It always sounds great to say, “Y’know, we are all on the same team. We don’t need a hierarchy. We can make decisions together.” But, for how long does that really work?

This article tells an interesting tale about a start-up and how the two founders tried to run things together, but eventually learned that they needed, “one strategy, one vision, and one decision maker.” Other cases are presented, but they always circle back to the idea of an agreement on vision and establishing accountability. And, we know that having co-CEOs doesn’t always work for big companies, either.

Having shared responsibilities is a good thing. Small businesses have always had partners, which can essentially be co-CEOs, but many have operating or managing partners as well, which indicates where the buck stops. Additionally, dividing up executive tasks can also lead to a better work-life balance for those in charge as one person does not have to do EVERYTHING.

There’s been some research on using co-CEOs. Interestingly, it shows that a clear, but not too large, power difference between the two leads to better organizational performance. This implies that there needs to be a clear number 1 (or 1a), but not so much so that one CEO feels that s/he is being pushed aside.
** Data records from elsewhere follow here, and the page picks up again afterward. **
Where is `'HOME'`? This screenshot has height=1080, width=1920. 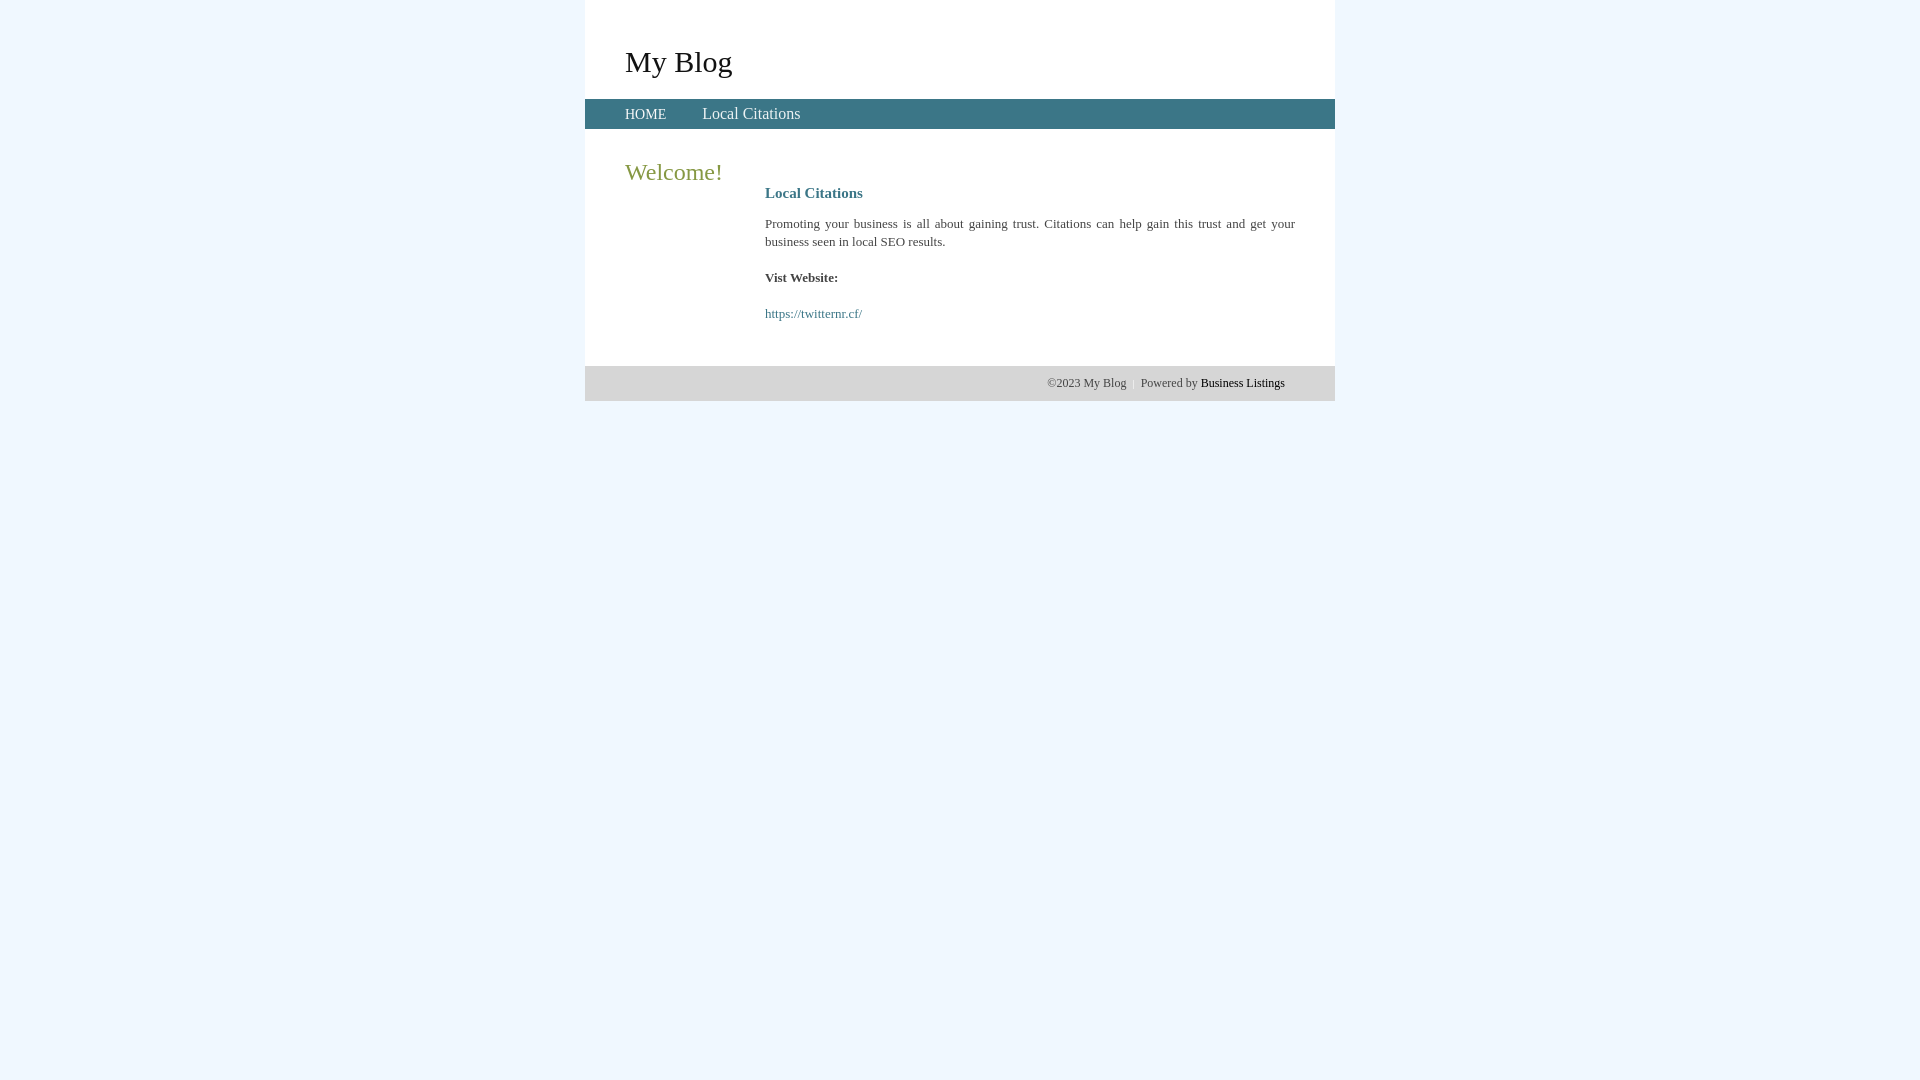
'HOME' is located at coordinates (623, 114).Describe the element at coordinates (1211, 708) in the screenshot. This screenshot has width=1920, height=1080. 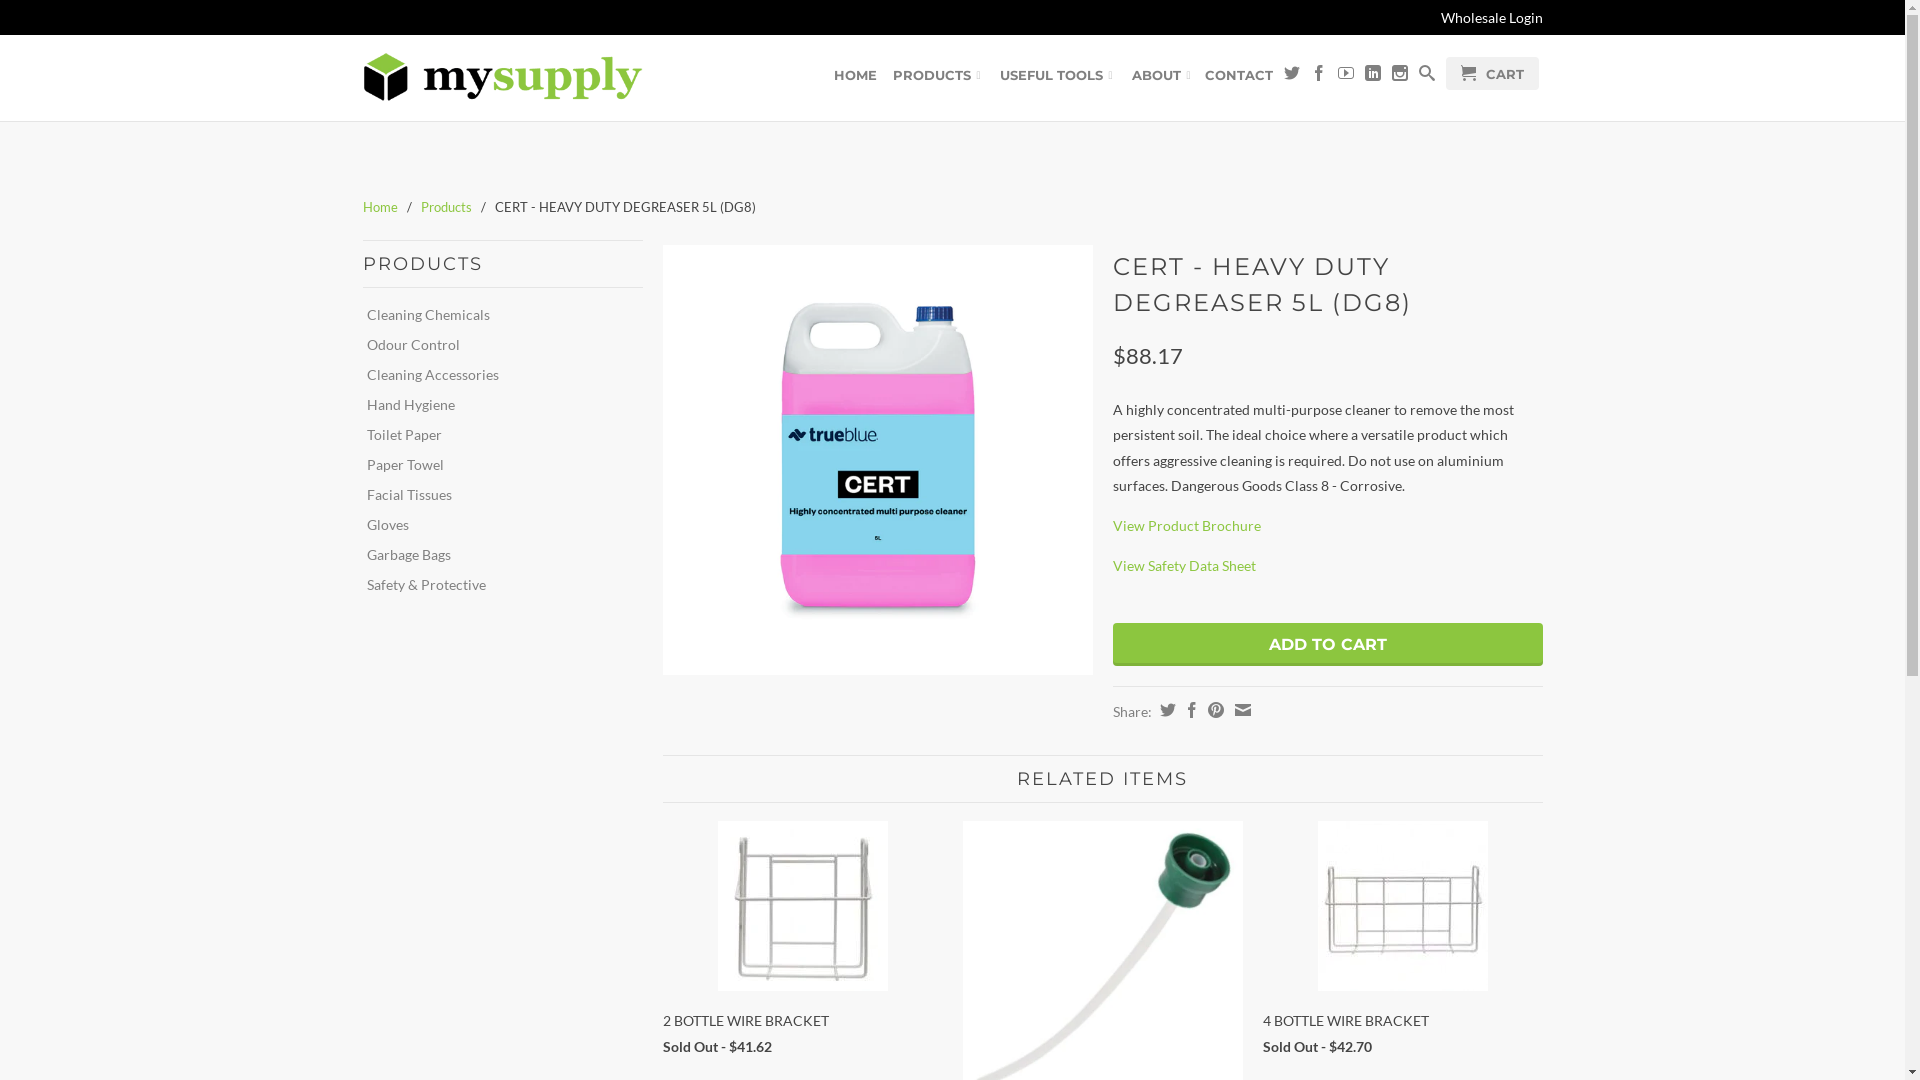
I see `'Share this on Pinterest'` at that location. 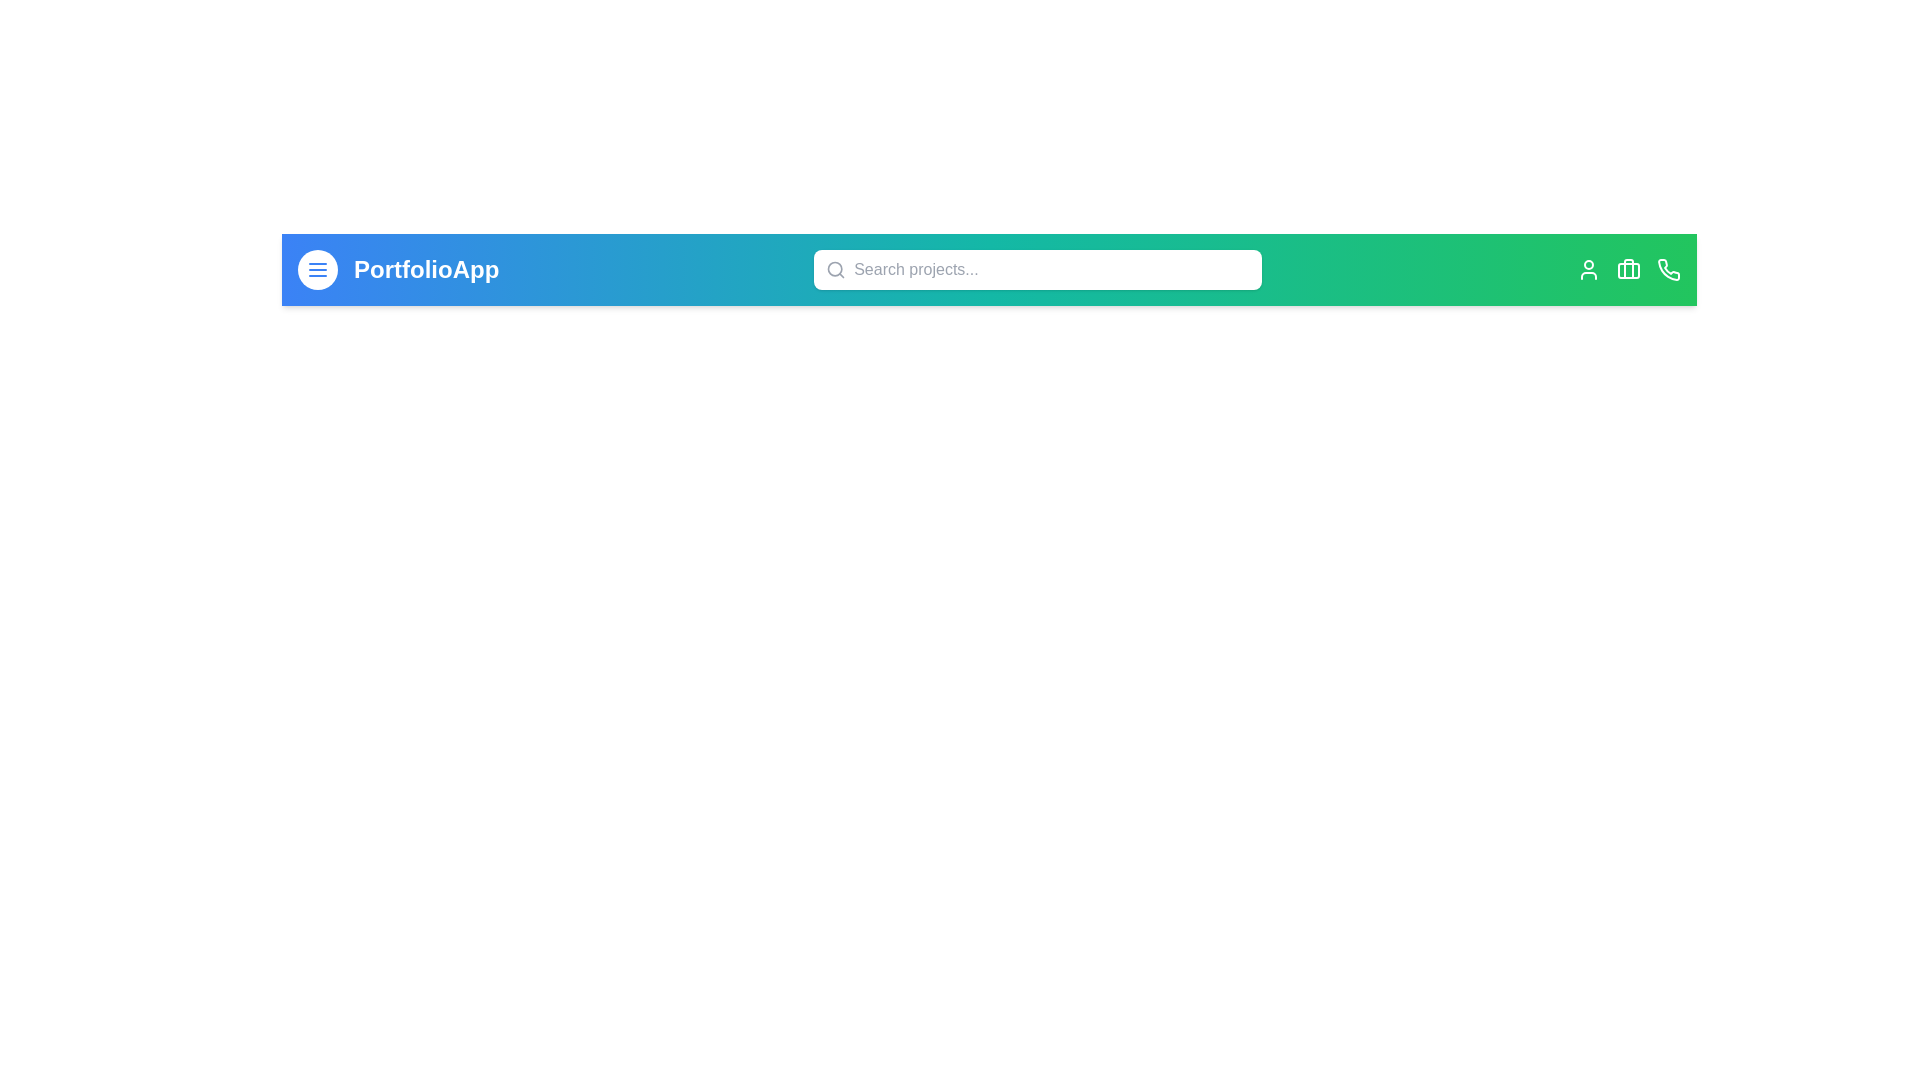 What do you see at coordinates (425, 270) in the screenshot?
I see `the title text 'PortfolioApp' to view it` at bounding box center [425, 270].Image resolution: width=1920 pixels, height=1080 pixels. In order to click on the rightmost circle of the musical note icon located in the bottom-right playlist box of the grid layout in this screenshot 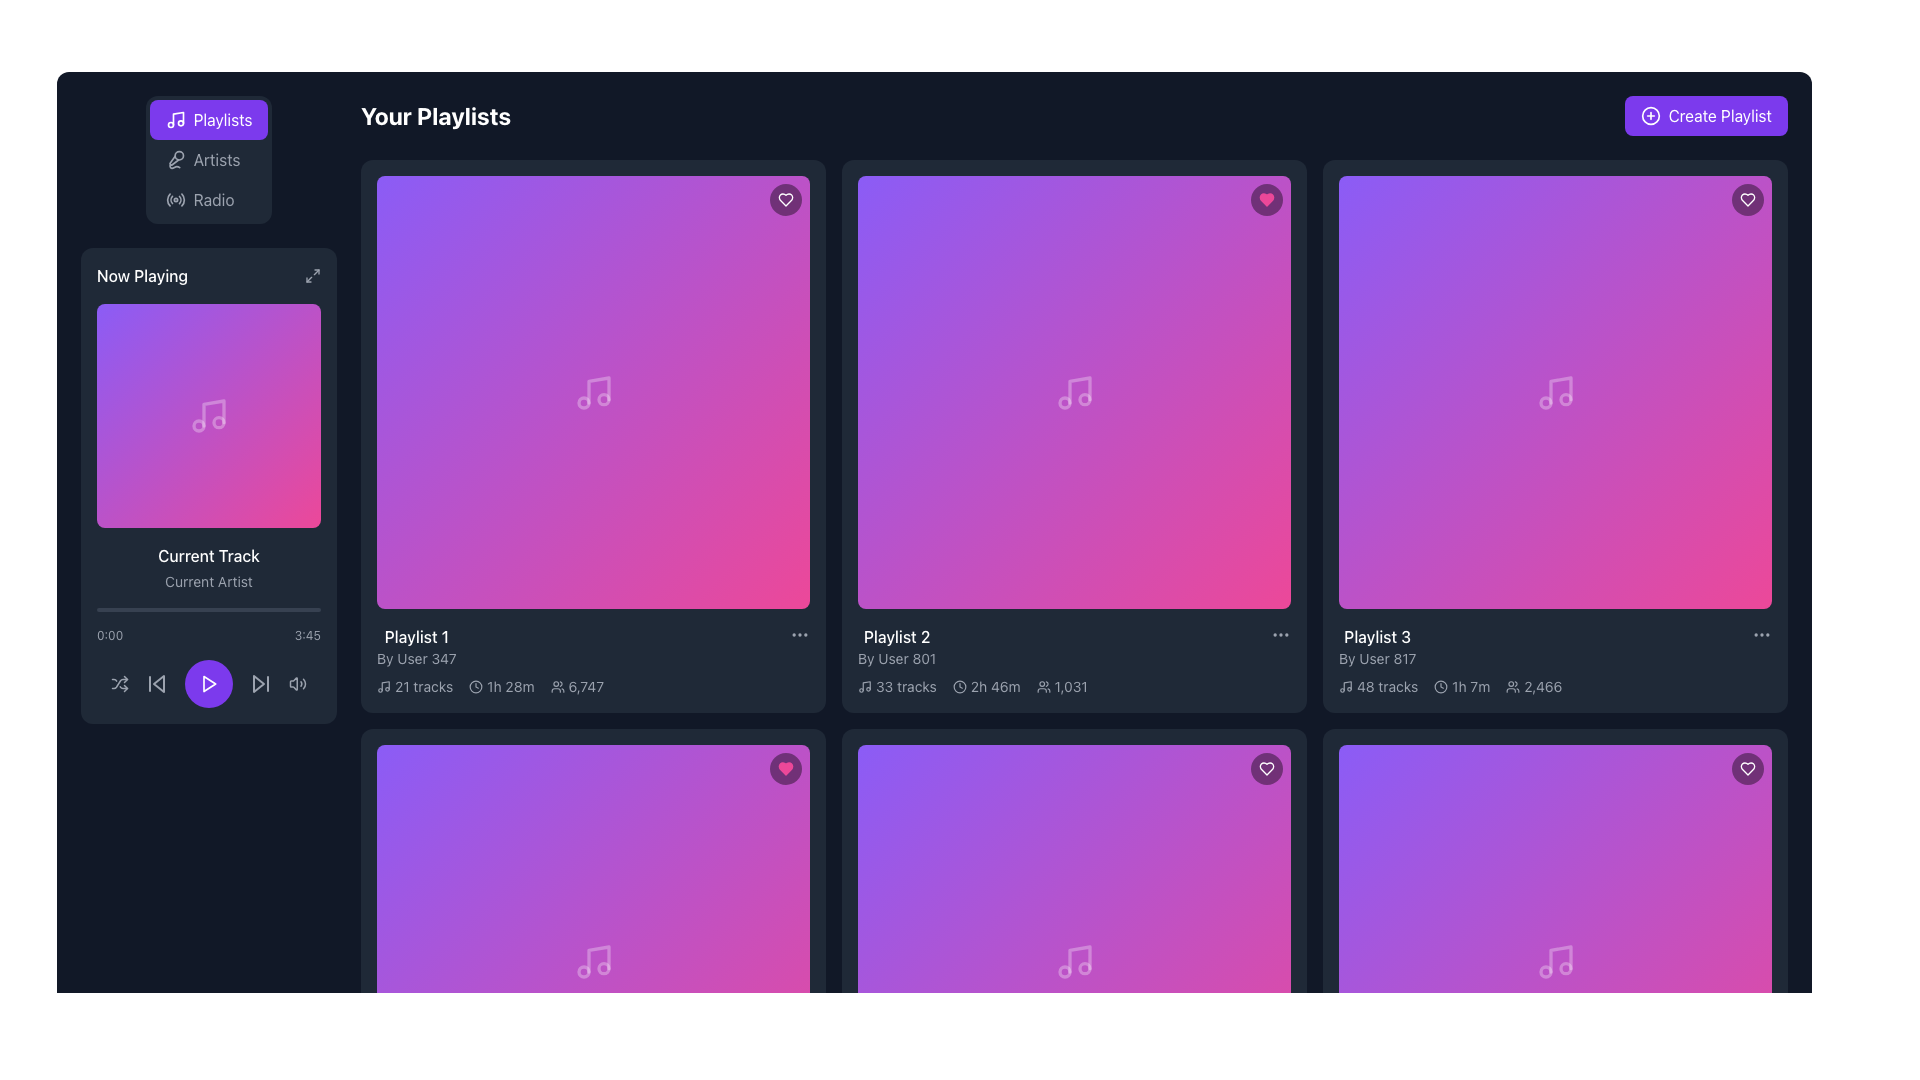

There are important implications of these ideas for teams that are not in the C-Suite as well. One is that having a leader, or, if you’d prefer, someone to set structure and hold people accountable, is critical for a group’s success. The other is that people on a team either want to know who the final decision maker is or will ask whichever co-leader they think they’ll get the “right” answer from when they have a question. For the purposes of “one strategy, one vision, and one decision maker,” the former is preferable.